Data:
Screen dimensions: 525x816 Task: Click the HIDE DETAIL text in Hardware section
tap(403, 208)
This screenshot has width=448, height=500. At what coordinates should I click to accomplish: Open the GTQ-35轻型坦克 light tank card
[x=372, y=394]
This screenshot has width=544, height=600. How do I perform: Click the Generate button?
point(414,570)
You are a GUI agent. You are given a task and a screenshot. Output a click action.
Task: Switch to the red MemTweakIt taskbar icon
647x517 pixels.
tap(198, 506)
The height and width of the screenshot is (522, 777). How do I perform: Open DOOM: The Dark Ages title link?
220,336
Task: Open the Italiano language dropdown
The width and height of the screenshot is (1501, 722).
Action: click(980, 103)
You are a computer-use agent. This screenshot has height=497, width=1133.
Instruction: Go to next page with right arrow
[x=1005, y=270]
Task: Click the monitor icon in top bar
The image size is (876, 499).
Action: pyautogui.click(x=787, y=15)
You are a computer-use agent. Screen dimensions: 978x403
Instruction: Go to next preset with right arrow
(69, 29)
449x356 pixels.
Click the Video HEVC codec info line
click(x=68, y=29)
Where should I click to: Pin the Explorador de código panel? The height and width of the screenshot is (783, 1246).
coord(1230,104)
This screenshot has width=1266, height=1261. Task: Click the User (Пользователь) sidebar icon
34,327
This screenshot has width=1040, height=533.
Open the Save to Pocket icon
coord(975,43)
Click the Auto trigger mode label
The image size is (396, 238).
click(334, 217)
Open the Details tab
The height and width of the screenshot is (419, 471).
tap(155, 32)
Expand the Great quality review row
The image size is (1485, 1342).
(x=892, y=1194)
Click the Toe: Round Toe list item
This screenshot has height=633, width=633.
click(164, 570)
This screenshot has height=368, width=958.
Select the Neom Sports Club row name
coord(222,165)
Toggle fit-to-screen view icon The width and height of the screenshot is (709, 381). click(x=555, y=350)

Assignment:
From the records above, show each line that contains the word "computer".

Exercise output:
You are a computer-use agent. This screenshot has height=497, width=1133.
You are a computer-use agent. Screen dimensions: 978x403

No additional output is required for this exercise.